Now all I have to do is wait…
All the dust has settled, the house transaction is done, and the loom has been re-located and put back together. It’s the first thing you see when you enter our ground-floor apartment.
What about the Lizard? Can I resume where I left off? Good news: IT WORKED!
When have you had to wait? Something you dearly long for is unreachable for a while. Waiting for the Lord is always waiting with hope. I trusted my friend’s advice. So, my hope was strong while I waited to see this lizard take shape again. In a similar way, I can trust the Lord when there is a disruption. Wait with strong hope. Wait for the grace to begin again.
Here we go on this adventure! The yarn is plentiful, and sorted into color groups by value. I have tweaked and updated the cartoon, putting measurement marks along the edges and adding shading to places where I want texture. I wove a header after the sample, but it drew in too much. I pulled it out and redid it, making sure to use adequateweft this time. I am now ready! I’m walking into four-shafttapestry territory!
Walking. It’s how we live our life. Step by step into an unknown future. To walk in a manner worthy of the Lord, we follow the Grand Weaver’s cartoon, which he reveals to us, sometimes row by row. And he supplies us with the yarn butterflies in the right colors and values to create the tapestry of his design. We may never see his whole cartoon, but we have the sure hope of seeing the finished tapestry in all its glory!
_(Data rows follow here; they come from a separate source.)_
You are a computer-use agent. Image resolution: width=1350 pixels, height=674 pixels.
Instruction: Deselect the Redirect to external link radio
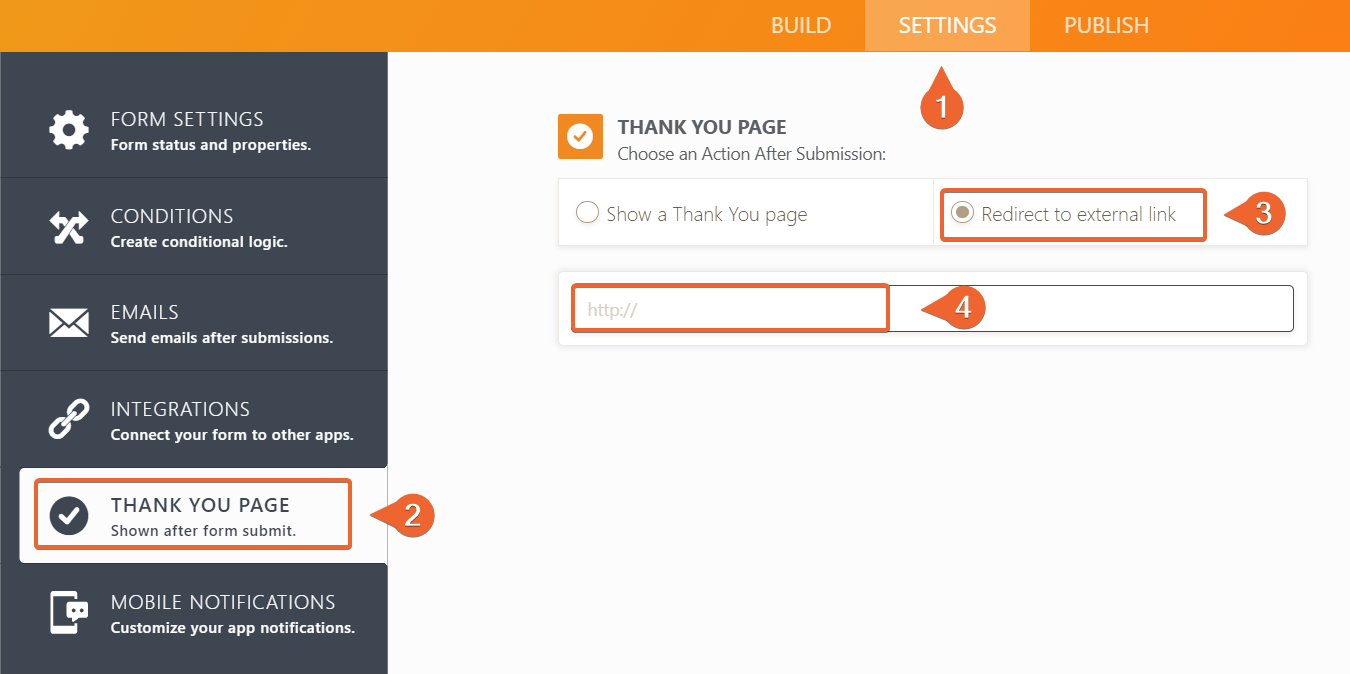click(960, 214)
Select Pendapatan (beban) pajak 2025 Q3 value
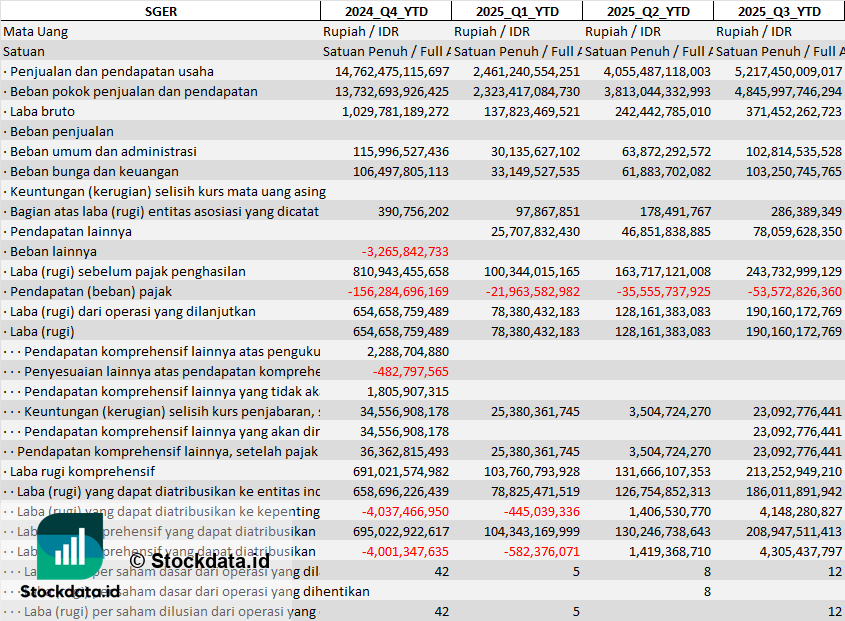The height and width of the screenshot is (621, 845). coord(794,292)
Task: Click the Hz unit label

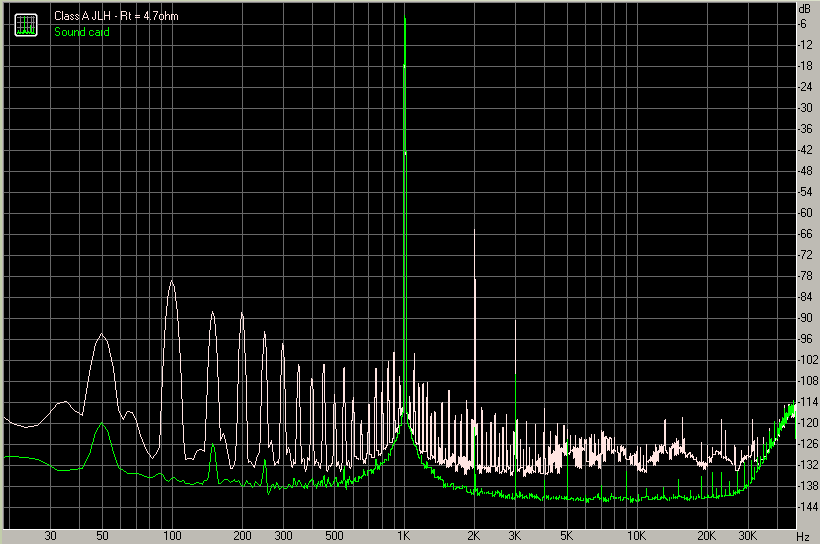Action: tap(803, 537)
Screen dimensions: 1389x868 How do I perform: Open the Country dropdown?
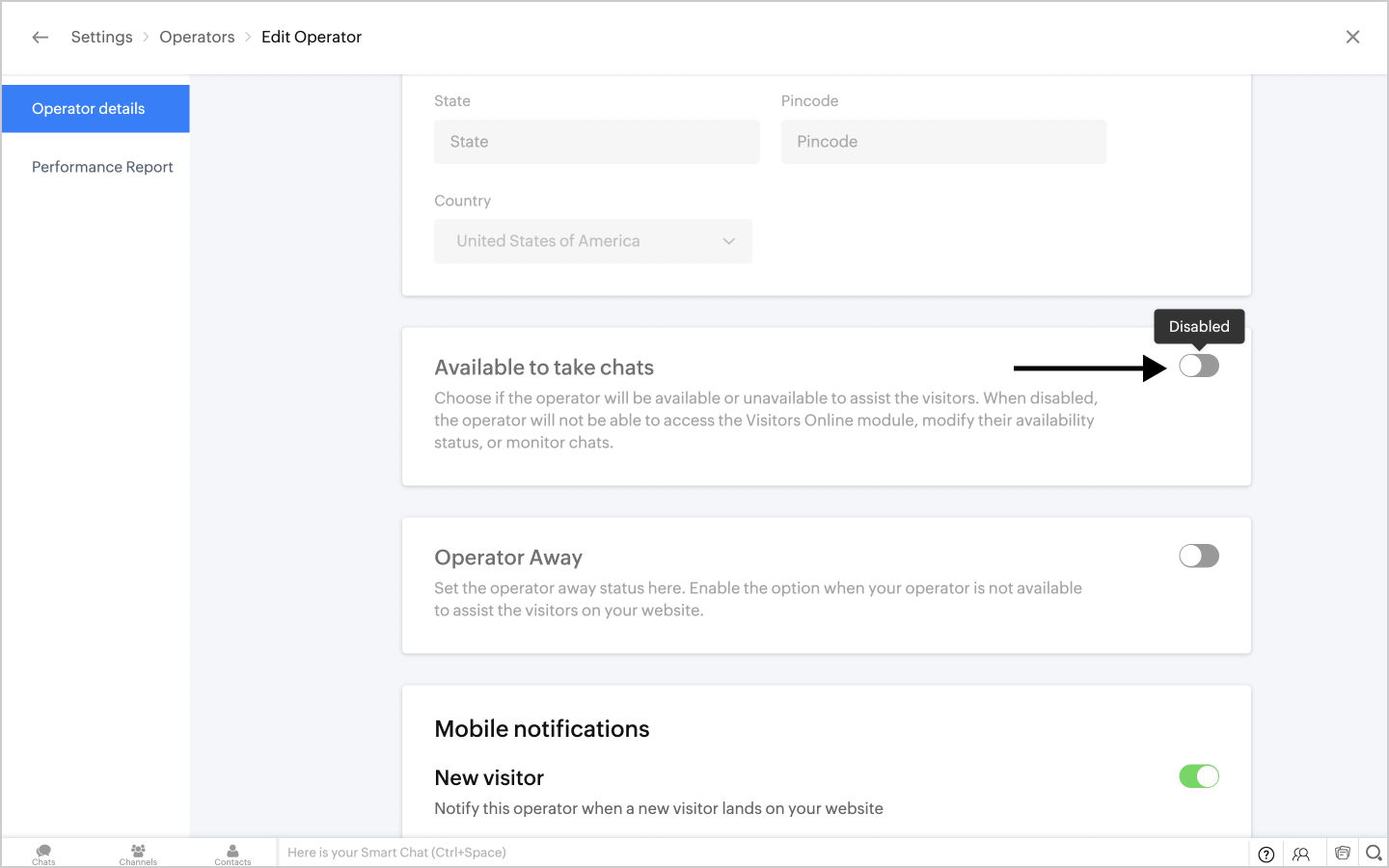(592, 241)

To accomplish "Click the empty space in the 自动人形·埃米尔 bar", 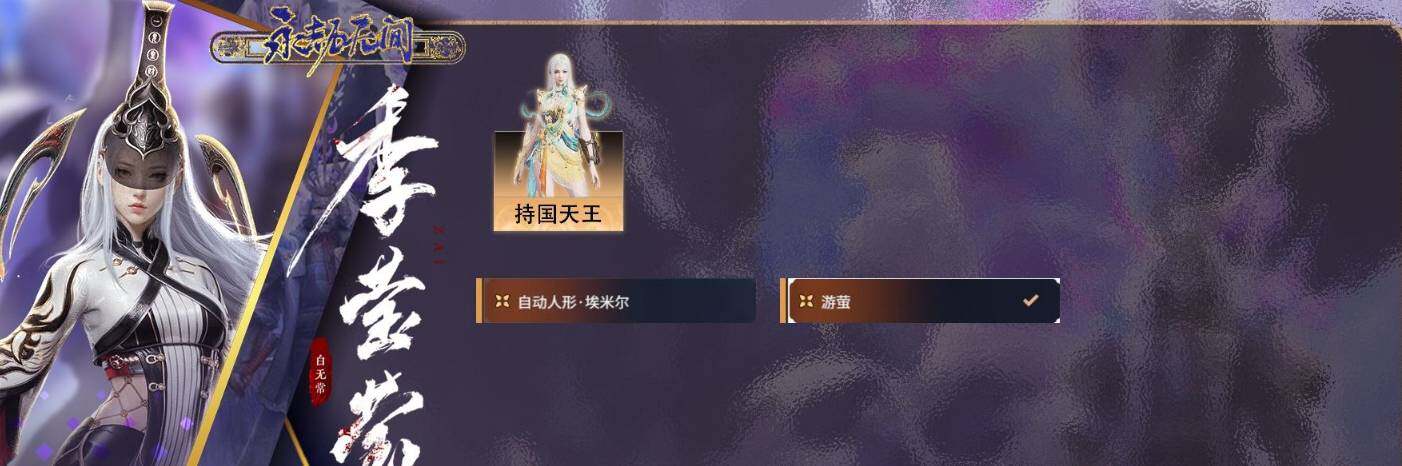I will tap(695, 301).
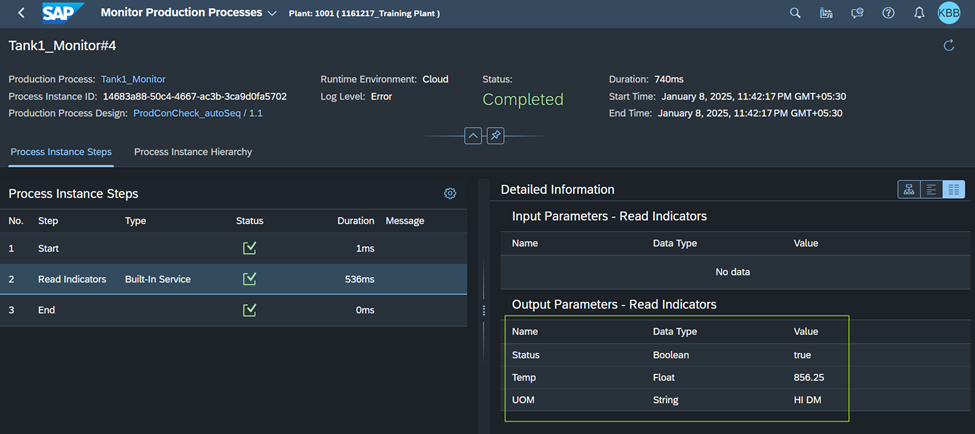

Alignment, security, and visibility are the main things I think about in regard to attaching and supporting the cartoon. In order to weave a tapestry this size, or any size for that matter, you need a good way to manage the cartoon. My cartoon is drawn onto a thin Pellon product (Pellon 830 Easy Pattern, 45″ wide) that is meant for pattern making. This material is easy to pin, doesn’t tear, and only barely wrinkles.
Alignment Align center of cartoon to center of warp.
A blue dashed line from top to bottom of the cartoon marks the center. I also have a pencil mark on the exact center of my beater. When the blue line on the cartoon is perfectly aligned with the center warp end, as seen from the mark on the beater, I know my cartoon is in the correct position.
Security
Pin the cartoon in two places on each side of the woven tapestry.
This warp is too wide for me to reach all the way to pin the cartoon in the center. So, on both sides of the weaving I place one flathead pin near the selvedge, and another one as far as I can comfortably reach toward the center. I move the pins forward each time I am ready to advance the warp.
Hang a support slat under the cartoon.
I learned this from The Big Book of Weaving, by Laila Lundell, p. 239, 2008 edition. I used this method previously for a rag rug that had a cartoon for a large inlay pattern. It also works well for holding the cartoon for a woven transparency.
Supplies: 12/6 cotton seine twine, 2 rubber bands, long warping slat
1 Make a loop with the seine twine to hang from the beater cradle to just below the warp, with a rubber band on the loop.
2 Tie the ends of the loop with a bow knot or a weaver’s tie-up knot (this useful knot is described in How to Warp Your Loom, by Joanne Hall, p. 39).
3 Make another loop the same way, with rubber band, and hang it on the other beater cradle.
4 Place the warping slat in the hanging rubber bands, underneath the cartoon.
5 Adjust the length of the loops so that the slat lightly presses up on the cartoon and the warp.
Pin the rolled-up cartoon underneath.
I roll up the Pellon cartoon under the warp and pin it once on each side. As the warp and cartoon advance I can reposition the pin as needed.
Move the slat toward the breast beam, out of the way, to beat in the weft.
Because of the rubber bands, the slat support has flexibility and does not impede the movement of the beater.
With the slat under or near the fell line, it presses the cartoon up to the warp. By doing this, I can easily see what comes next as the tapestry weaving develops row by row.
I wait for my ordered yarn to arrive. Meanwhile, I dream of this tapestry becoming a reality as cartoon meets wool.
May you have the alignment, security, and visibility you need.